Unconvinced, Mike asked, "If I give a girl a baby, will it be mine?"

"Mike," the doctor replied firmly, "I cannot say yes to the impossible. In this body in which you reside there is a uterus, ovaries, a vagina. Each of these is just as special, just as precious as a penis in a man's body. Without the woman's organs as well as the man's, the perpetuation of the human race would be impossible. It takes a woman's organs as well as a man's to produce a baby. Now, in this body-- your body, Mike--there is a pair of ovaries, where the eggs are. ..."

"I don't want those sissy girl organs," Mike interrupted, "and I don't have them. Not me--I'm a boy."

"Mike, you only have half of what it takes to create a baby, and it is not the half you think you have. All of these parts of the body--the woman's organs and the man's--are important for both the woman and the man. But no one of them is more important than the other. None of them is dirty. You understand that?"

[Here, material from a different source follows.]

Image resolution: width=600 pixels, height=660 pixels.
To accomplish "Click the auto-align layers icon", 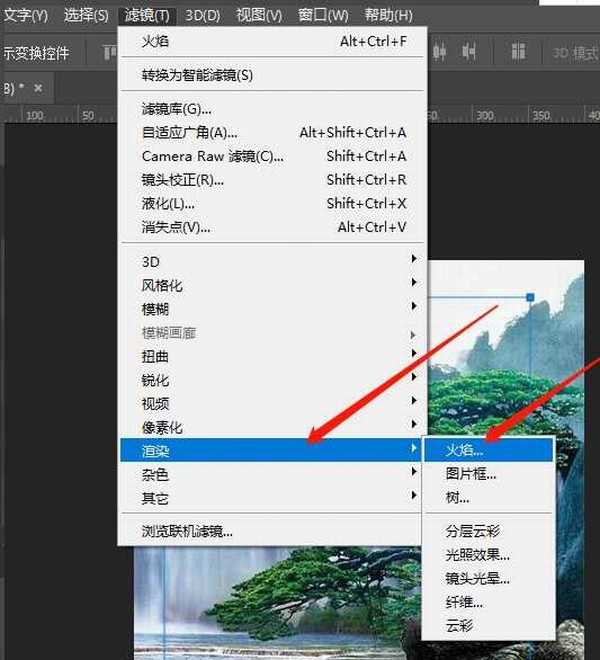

"I'm built like my Dad, like Grandpa was," Mike protested. "I can give a girl a baby if I want to. How many times do I have to tell you that if I pushed hard enough, I could push it out?"

"Why don't you try?"

"I will when I'm older."

"Mike, you do not have a penis or the two little sacks, the testicles, that hang down below the penis and contain the male cells. Without these you cannot give a girl a baby."

"Not ever?" Mike asked. "Not ever?" His tone, for the first time since he had presented himself to the doctor, was somber, subdued.

"No, not ever."

He replied with urgency: "But I want to I want to. I have to!"

Mike Dorsett could not accept the special facts of his life.

 

Of the two, Mike proved in analysis to be the more aggressive; Sid was the more thoughtful. This was quite appropriate in terms of their identification-- Mike with his grandfather, Sid with his father.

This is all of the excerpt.